--- WHAT THE EXERCISE ASKS ---
Go through the data and report each line that holds the string "status".

--- DATASET RECORDS ---
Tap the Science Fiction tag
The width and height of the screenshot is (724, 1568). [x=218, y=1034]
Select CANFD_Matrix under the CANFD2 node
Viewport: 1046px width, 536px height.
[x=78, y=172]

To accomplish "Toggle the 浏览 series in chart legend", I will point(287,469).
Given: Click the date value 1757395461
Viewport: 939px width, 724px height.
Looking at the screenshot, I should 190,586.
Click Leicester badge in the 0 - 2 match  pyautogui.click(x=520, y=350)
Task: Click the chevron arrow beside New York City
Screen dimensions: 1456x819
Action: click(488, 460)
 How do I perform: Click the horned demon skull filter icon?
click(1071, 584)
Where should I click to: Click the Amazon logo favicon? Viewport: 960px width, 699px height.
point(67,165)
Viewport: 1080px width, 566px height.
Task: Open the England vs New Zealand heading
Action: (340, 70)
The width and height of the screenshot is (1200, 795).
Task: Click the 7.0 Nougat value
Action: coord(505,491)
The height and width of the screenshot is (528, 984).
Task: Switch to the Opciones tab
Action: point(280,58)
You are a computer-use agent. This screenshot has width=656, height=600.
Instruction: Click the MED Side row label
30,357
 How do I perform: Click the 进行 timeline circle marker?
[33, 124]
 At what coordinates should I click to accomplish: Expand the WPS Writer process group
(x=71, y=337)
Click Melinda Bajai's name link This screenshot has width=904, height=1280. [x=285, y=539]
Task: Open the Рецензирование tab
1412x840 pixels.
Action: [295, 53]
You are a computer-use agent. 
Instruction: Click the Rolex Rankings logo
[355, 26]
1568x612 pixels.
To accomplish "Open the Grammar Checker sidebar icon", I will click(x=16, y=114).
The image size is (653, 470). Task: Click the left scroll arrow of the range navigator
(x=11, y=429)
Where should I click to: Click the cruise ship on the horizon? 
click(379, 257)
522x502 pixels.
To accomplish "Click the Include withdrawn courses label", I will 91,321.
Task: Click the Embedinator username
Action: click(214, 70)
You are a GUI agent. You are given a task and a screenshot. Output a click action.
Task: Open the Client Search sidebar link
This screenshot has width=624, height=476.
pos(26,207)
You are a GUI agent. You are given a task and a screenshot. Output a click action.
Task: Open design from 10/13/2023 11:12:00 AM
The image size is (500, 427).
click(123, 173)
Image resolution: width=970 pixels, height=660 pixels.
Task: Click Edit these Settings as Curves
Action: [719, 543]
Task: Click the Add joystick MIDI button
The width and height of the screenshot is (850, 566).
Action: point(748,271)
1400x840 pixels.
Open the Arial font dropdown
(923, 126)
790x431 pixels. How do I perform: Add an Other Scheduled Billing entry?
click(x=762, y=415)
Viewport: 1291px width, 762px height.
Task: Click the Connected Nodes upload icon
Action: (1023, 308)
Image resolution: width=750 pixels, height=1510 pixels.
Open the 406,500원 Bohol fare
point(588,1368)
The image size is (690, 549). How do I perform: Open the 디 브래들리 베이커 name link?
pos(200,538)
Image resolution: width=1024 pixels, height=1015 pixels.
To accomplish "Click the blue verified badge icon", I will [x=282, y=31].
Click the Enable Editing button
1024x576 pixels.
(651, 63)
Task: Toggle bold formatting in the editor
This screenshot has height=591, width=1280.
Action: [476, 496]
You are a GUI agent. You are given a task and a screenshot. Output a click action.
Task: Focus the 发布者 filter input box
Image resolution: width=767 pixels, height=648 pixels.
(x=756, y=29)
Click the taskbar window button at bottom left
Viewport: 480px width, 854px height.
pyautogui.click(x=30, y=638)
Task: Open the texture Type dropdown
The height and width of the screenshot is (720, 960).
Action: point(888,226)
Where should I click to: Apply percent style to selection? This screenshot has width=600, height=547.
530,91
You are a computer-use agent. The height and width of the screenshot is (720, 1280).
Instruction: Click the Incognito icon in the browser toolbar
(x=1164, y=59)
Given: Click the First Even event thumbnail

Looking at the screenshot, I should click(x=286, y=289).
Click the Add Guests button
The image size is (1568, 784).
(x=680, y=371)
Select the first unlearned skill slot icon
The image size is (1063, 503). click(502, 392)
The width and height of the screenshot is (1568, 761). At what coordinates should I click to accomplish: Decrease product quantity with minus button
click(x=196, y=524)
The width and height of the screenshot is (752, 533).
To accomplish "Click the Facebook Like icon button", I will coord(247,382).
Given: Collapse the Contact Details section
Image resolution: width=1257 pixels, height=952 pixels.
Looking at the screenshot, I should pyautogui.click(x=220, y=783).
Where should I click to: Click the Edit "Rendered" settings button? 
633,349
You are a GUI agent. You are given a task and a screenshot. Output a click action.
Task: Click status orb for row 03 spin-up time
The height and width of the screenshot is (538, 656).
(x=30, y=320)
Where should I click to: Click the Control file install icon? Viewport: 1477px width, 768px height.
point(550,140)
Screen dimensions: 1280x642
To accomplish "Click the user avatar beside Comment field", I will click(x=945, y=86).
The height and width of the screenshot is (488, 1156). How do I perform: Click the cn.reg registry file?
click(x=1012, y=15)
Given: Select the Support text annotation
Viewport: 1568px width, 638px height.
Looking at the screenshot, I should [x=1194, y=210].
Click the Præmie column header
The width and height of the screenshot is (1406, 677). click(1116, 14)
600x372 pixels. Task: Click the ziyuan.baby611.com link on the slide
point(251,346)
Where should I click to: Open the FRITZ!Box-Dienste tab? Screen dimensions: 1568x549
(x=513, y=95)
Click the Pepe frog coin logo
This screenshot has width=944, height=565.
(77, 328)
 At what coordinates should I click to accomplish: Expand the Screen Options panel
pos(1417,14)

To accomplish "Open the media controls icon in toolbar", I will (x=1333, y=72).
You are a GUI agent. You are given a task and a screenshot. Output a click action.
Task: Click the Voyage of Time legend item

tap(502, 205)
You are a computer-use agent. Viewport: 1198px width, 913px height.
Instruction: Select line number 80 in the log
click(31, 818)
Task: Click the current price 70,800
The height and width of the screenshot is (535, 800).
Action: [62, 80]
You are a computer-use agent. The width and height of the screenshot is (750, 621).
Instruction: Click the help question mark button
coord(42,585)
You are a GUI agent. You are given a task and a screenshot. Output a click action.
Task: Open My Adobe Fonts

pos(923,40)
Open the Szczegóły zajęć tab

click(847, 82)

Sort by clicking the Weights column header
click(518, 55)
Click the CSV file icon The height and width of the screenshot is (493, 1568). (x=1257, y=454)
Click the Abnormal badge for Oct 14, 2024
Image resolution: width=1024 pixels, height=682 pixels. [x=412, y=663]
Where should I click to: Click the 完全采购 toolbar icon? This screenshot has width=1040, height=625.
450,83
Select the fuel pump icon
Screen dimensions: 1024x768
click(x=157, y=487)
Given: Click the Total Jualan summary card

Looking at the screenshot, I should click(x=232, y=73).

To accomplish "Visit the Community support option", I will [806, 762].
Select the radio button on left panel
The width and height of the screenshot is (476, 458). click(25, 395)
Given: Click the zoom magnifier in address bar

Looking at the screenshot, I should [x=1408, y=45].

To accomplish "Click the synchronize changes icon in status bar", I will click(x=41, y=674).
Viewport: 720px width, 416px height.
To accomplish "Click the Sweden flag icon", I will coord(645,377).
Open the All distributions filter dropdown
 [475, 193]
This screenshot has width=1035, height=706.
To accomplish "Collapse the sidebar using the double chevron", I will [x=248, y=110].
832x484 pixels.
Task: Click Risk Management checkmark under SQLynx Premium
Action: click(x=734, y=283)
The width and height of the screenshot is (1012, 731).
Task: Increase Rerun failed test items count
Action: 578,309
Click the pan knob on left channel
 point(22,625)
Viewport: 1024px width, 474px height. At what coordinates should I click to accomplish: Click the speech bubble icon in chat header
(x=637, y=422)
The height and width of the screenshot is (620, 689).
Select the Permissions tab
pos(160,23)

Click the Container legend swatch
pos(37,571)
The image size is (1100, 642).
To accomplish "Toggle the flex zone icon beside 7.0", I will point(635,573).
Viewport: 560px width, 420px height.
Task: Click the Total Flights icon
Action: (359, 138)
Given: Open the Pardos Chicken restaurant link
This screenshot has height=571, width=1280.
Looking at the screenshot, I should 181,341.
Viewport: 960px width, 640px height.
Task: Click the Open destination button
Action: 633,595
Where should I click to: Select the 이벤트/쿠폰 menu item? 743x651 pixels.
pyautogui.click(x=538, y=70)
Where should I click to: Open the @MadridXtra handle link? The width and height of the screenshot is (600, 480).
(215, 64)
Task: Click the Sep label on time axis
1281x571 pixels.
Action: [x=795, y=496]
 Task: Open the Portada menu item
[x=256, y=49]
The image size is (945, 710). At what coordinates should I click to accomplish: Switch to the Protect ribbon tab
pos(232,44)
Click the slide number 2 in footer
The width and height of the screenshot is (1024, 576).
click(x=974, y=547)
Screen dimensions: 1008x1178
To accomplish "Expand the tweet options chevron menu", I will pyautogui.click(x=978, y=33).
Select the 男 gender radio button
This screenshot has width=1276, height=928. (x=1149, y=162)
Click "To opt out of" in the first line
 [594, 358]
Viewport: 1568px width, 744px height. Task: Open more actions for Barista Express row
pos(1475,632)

--- PROBLEM SOLUTION ---
Task: Click status orb for row 03 spin-up time
To accomplish "Click the synchronize changes icon in status bar", I will click(x=41, y=674).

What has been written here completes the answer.